*PAGE EXTRACT*
+++++

Jeff Gapinski / TNJ | 4/6/2017, midnight

When my business partner and I started out, we didn't have a lot to work with. We weren't leaving large, prestigious agencies to strike out on our own. We didn't have a list of clients we were taking with us, and we didn't really understand sales prospecting and pipelining. The truth of the matter is we were a couple of college grads without much experience. What we did have, however, was a ton of creativity and the drive to work really hard to be successful.

Our website was our greatest chance of communicating that branded message to our audience, and we recognized early on that it would be our biggest asset. So that is exactly where we started, and where we put our focus in our early years.

This article, however, isn't meant to share all of the successes and failures of our early years. It's to talk about a question I get from friends and entrepreneurs, which is usually posed like this: "Your business is established, and you already have a pretty good website. Why do you keep changing it?" Here's why we do it, and why we think you should too.

Building a new website improves how you do business

A website should be the full digital representation of a company and its offerings. So, going through the process of creating a new website is the best opportunity for a company to analyze everything it's doing. When we go through a redesign, we ask a series of questions about the brand:

--Does our brand identity match who we are today?

+++++

*DATA*
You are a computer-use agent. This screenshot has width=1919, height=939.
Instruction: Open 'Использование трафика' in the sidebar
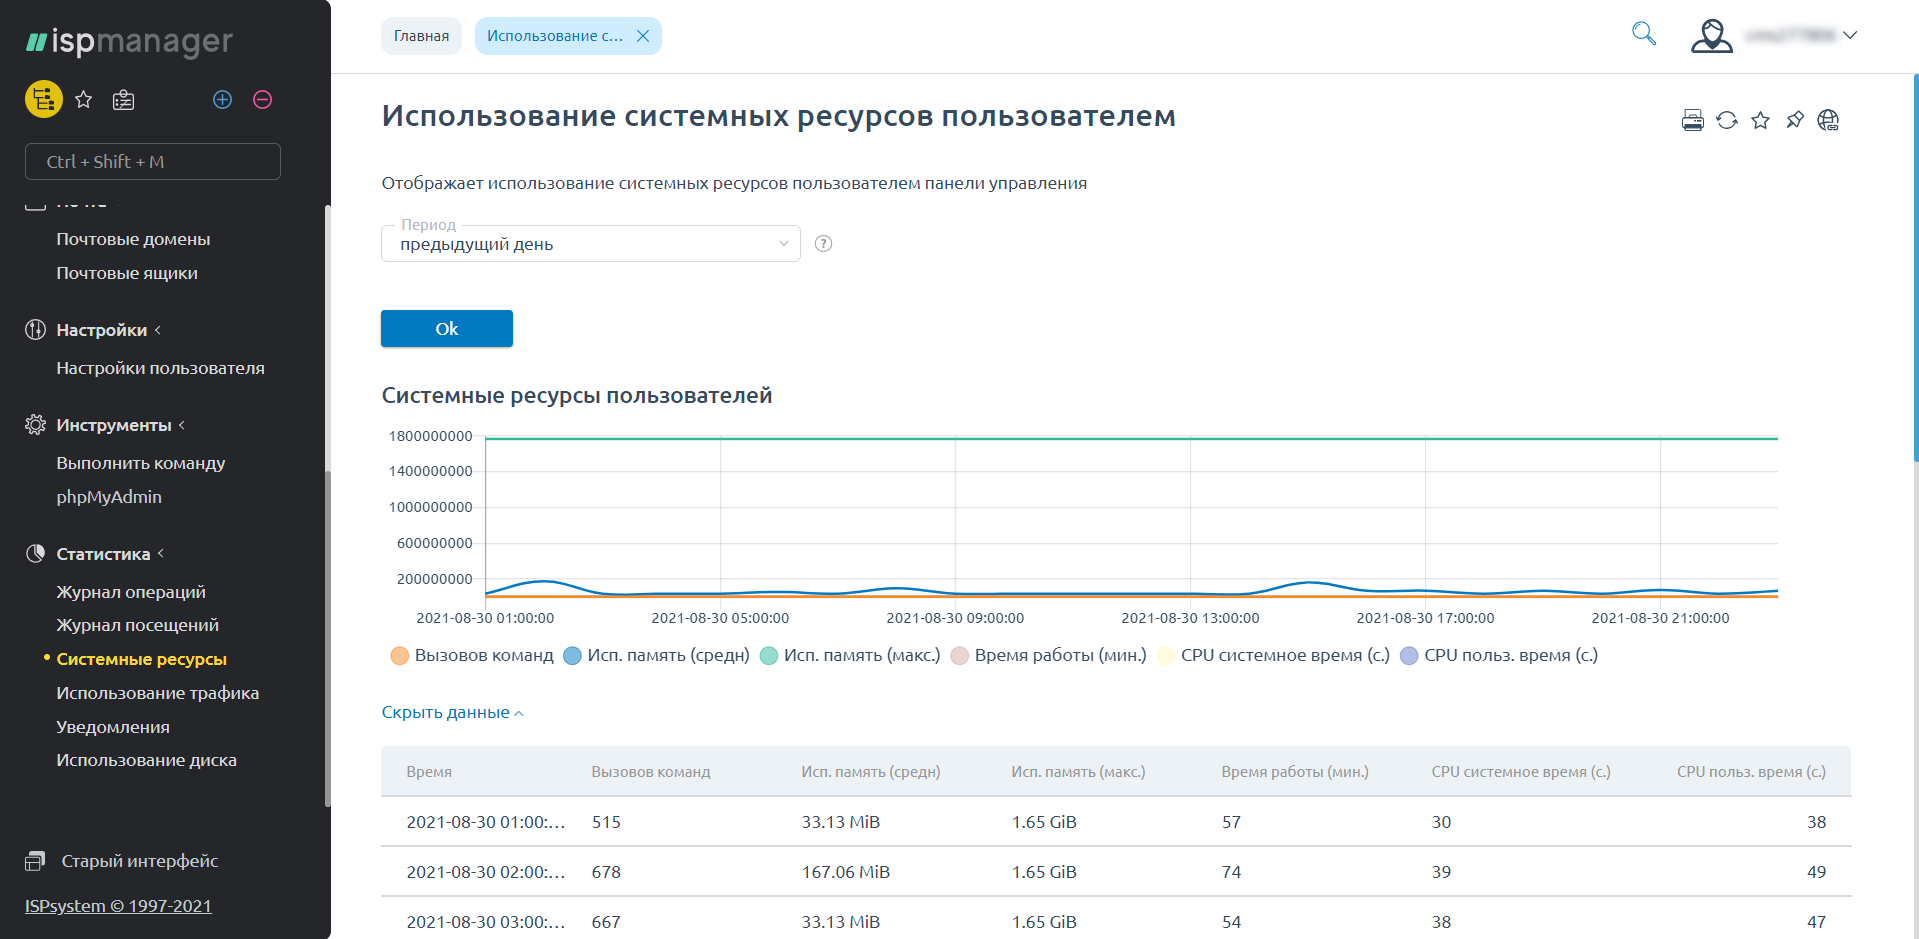(157, 693)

+++++

*YOUR OBJECTIVE*
From the article on redesigning a business website, extract the passage starting at "A website should" and ending at "we are today?". Copy it word for word.

*EXERCISE RESULT*
A website should be the full digital representation of a company and its offerings. So, going through the process of creating a new website is the best opportunity for a company to analyze everything it's doing. When we go through a redesign, we ask a series of questions about the brand:

--Does our brand identity match who we are today?